The abbot of the Monastery of the Paraclete not far from Athens, Archimandrite Timothy, met Fr. George two days before his repose and spoke with him at length: “Fr. George spoke animatedly; his words were very deep and based on experience. He wanted to express everything, to tell about all of his spiritual experiences, and to reveal all the treasures of his heart. It was as if he foreknew that it was his final conversation. We didn’t notice how the time passed. It was already midnight, but Fr. George constantly moved from one topic to another, and the whole time his old, worn prayer rope was ceaselessly moving in his left hand…”

He would say, “Our first tentative steps towards the heights of the spiritual life are: a) freedom from the passions, vices, weaknesses, and the like; b) abandonment of judging in words and thoughts; c) abandonment of desire for worldly things (riches, glory, honor, etc.); and d) a completely peaceful conscience.

“All of the above are a necessary condition, foundation, and preparation for great labors. A man of God desires neither the blessed life, nor eve Paradise, but only the glory of God. He is ready for any sacrifice for God’s sake. He has ceased living for himself, but lives for God and for others. In his love, he desires that all would be enlightened and saved, and feels the need to share his experience with others…”

Schemamonk George departed to the Lord on September 8/21, 1972. His death was excruciating: He died from poisonous mushrooms. They buried Fr. George in the kelli in the Old Russikon where he had labored. The funeral was celebrated by an elderly hieromonk from St. Panteleimon’s Monastery. Among Fr. George’s belongings they found only a wooden cross, a few rusks, a packet of mountain tea, and an old, tattered riassa, which they used to wrap his body for burial. And as so often happens when sending off holy people, all who had come to give the departed a final kiss felt joy as if it were Pascha.
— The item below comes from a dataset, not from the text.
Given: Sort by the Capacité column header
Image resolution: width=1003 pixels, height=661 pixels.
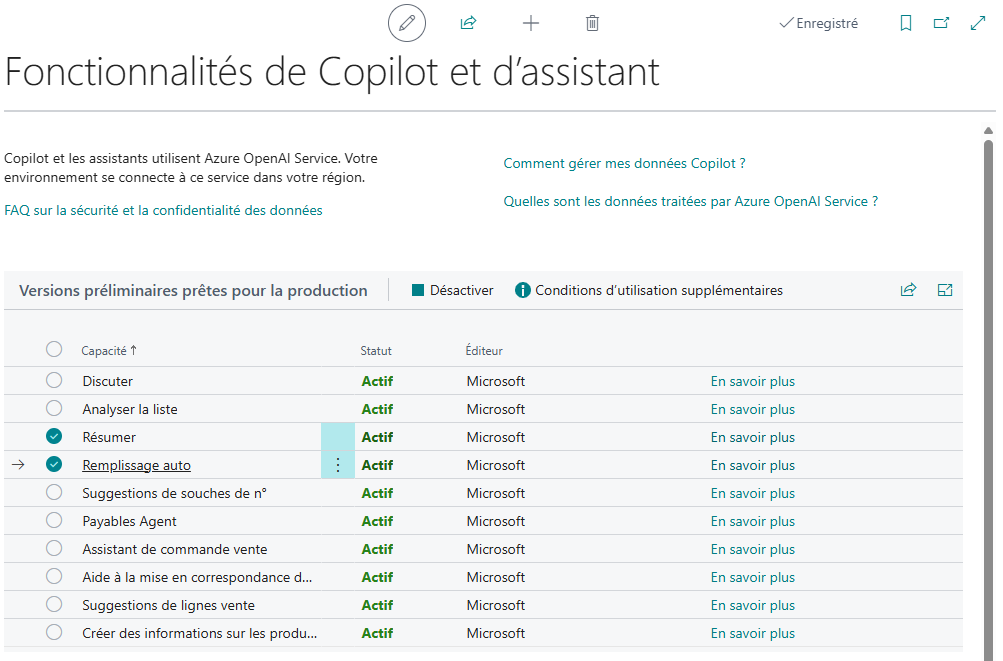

[1] A kind of monastic agricultural dwelling, each inhabited by a monk who is termed the elder and is familiar with the monastic life, which he has lived as a brother of one of the ruling monasteries.

[2] Sacred places belonging to the ruling monasteries in which one monk, usually, lives the monastic life, dependent upon the charity of the monasteries and the fruits of the earth.

[3] “Our path is the path of apophatic asceticism through our ‘exhaustion’ in pursuit of Christ, who depleted Himself even unto the death on the Cross” (cf. Phil. 2:5-9).—Archimandrite Sophrony (Sakharov), On Prayer.  

[4] But God hath revealed them unto us by his Spirit: for the Spirit searcheth all things, yea, the deep things of God (1 Cor. 2:10).

[5] “We do not know the Essence of God, but we can have experiential knowledge of the Divine way of being.”—St. Gregory Palamas, The Triads.

[6] That their hearts might be comforted, being knit together in love, and unto all riches of the full assurance of understanding, to the acknowledgement of the mystery of God, and of the Father, and of Christ (Col. 2:2).